Exercise objective: Once the line holding "Viewport: 1000px width, 594px height." is found in the entries below, restate it and each line after it word for word, with no pictures.

Excerpted data:
-*-*-

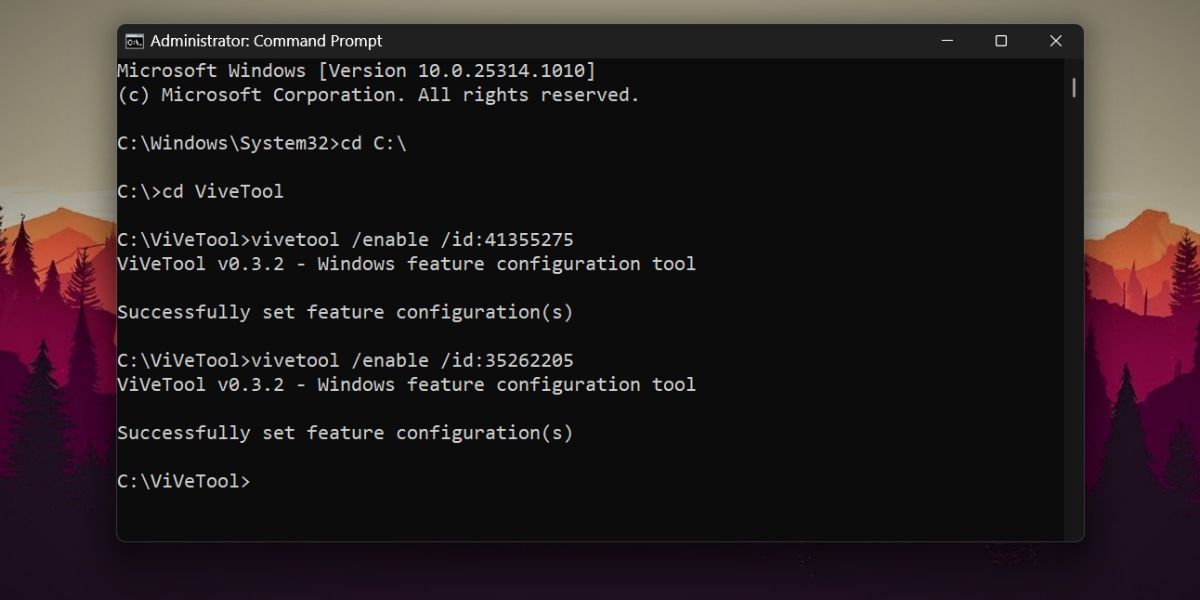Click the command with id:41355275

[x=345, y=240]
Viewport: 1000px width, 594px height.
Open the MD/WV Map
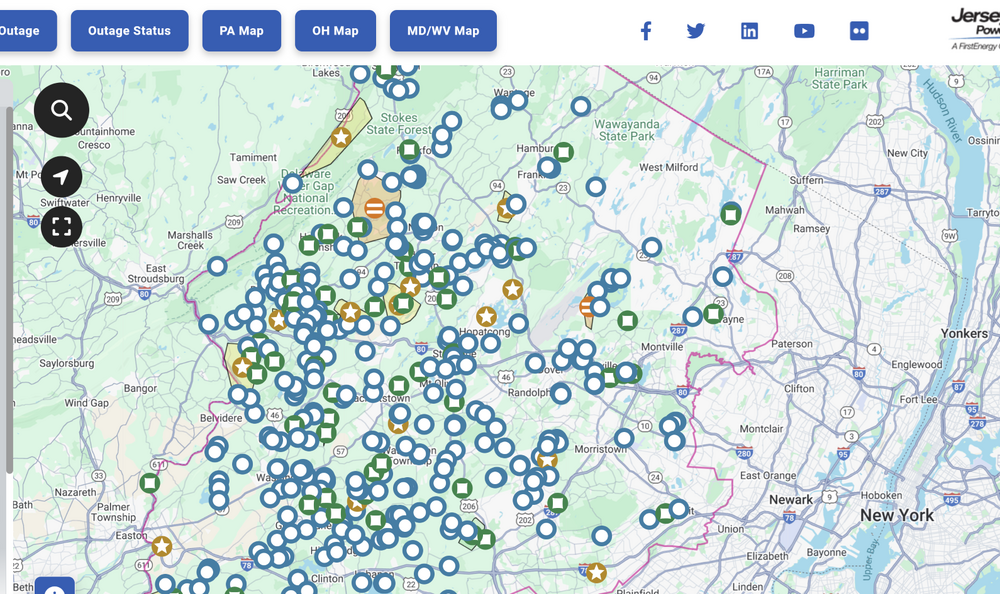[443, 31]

-*-*-

Answer to this exercise:
Viewport: 1000px width, 594px height.
Open the MD/WV Map
[443, 31]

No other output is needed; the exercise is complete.